*Instructions to follow*. What is the count of lines below that include "header"? Reply with nothing else.

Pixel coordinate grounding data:
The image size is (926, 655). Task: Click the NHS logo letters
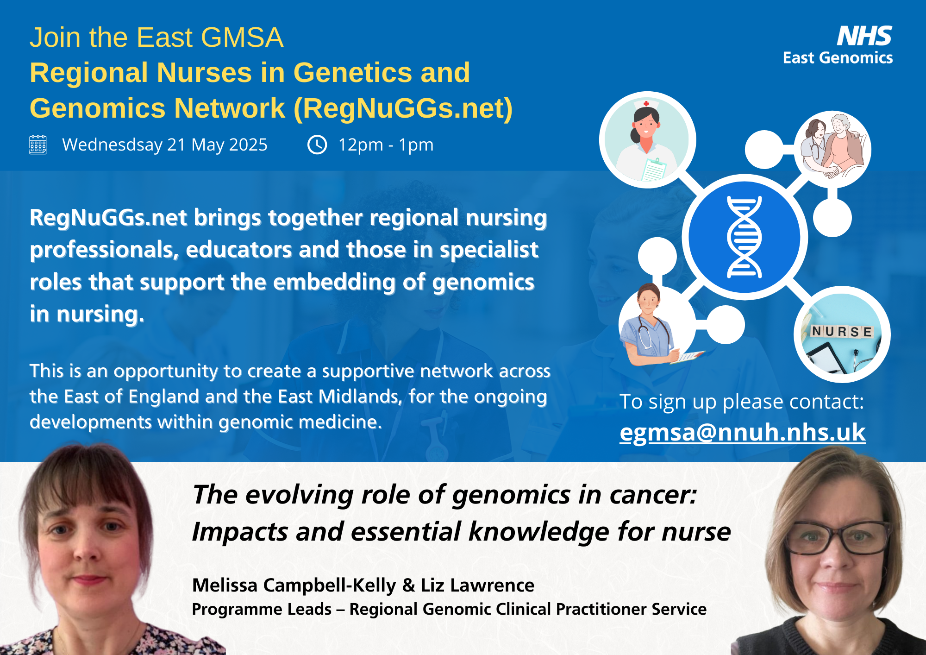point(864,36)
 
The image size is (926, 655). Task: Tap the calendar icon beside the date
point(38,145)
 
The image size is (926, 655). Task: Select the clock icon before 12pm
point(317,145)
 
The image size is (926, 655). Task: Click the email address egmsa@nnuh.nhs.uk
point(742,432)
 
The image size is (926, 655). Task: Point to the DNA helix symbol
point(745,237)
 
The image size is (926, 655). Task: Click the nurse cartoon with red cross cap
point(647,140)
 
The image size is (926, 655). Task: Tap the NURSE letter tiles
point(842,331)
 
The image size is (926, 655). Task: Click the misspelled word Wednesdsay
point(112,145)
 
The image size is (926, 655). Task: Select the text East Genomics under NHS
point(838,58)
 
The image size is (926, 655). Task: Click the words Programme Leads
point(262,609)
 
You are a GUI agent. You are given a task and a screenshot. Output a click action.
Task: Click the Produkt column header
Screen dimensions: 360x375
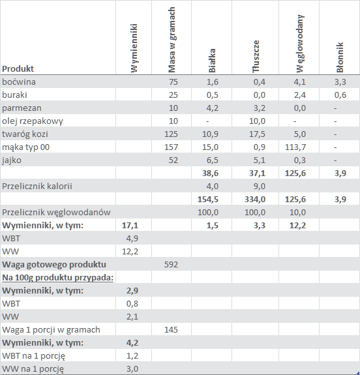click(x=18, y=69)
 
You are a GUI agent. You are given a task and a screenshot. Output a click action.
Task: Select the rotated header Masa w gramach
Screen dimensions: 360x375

*Exercise output*. 2